Hours after arriving in Kyiv, the two men met with Ukrainian President Poroshenko, who said that he and Erdogan had agreed to work together on their release during Erdogan's visit to Kyiv on October 9.
Poroshenko said he initially agreed to Erdogan's request at that time to keep the release efforts secret.
"Today is a real day for celebration," he said as he received the two activists in his office. "The moment we were all waiting for with very cautious optimism has finally turned into a fantastic reality."
Rights groups say Russia has conducted a campaign of pressure and abuse against the Muslim Crimean Tatar minority and others who opposed the takeover.
Amnesty International called the release of the leaders "a positive step," but called for their being allowed to return to Crimea and speak freely.
"The de facto authorities in Crimea must stop this relentless suppression of dissent, immediately and unconditionally free all prisoners of conscience, and end the policy of prosecution and exile of their critics from Crimea," Amnesty International Ukraine director Oksana Pokalchuk said in an October 27 statement.
At an appearance at the embassy in Ankara, Chiygoz said that he and Umerov did not know that they were headed for Turkey -- and freedom -- when they were on the plane.
"We were completely unaware what was going on. They took me from the detention center, Ilmi was taken from a hospital," said Chiygoz, suggesting they feared they were being sent to prison or some other fate in Russia.
"Known that the cruel repressions toward our people in Crimea are of a large scale, the only thing we could imagine then was an even worse development of events for us," he said.
Chiygoz was convicted of organizing an illegal demonstration and sentenced to eight years in prison on September 11 after what Amnesty International called a "sham trial."
Umerov was convicted of separatism on September 27 and sentenced to two years in a colony settlement, a penitentiary in which convicts usually live near a factory or farm where they are forced to work.
Umerov, who suffers from diabetes and Parkinson's disease, was confined to a psychiatric hospital in August 2016, a decision condemned by Human Rights Watch as "an egregious violation of his rights."
Rights groups and Western governments have condemned their convictions and calling them part of a pattern of oppression imposed by Russia since it seized Crimea.
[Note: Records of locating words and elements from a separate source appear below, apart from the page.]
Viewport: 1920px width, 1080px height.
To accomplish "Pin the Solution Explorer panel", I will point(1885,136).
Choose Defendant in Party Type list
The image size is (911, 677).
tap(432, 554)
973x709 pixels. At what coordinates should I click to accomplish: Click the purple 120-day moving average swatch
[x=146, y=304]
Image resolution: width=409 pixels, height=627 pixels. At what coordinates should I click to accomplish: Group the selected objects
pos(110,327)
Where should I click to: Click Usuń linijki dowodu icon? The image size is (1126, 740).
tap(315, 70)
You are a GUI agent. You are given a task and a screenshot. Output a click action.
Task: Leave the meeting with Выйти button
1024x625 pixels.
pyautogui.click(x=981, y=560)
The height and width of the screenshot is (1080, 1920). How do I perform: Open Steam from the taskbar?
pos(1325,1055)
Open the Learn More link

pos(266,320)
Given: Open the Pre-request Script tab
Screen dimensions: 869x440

In March, the European Parliament called on Russia to free more than 30 Ukrainian citizens it said were in prison or other conditions of restricted freedom in Russia, Crimea, and parts of eastern Ukraine that are controlled by Russia-backed separatists.
Most of them remain in custody. In a statement welcoming the release of Umerov and Chiygoz on October 25, the European Union demanded the immediate release of "all illegally detained Ukrainian citizens on the Crimean Peninsula and in Russia."
"The European Union expects Russia to reverse the decision to ban the activities of Mejlis, the self-governing body of the Crimean Tatars, and respect the rights of the Crimean Tatars, including those of freedom of assembly and expression," it said.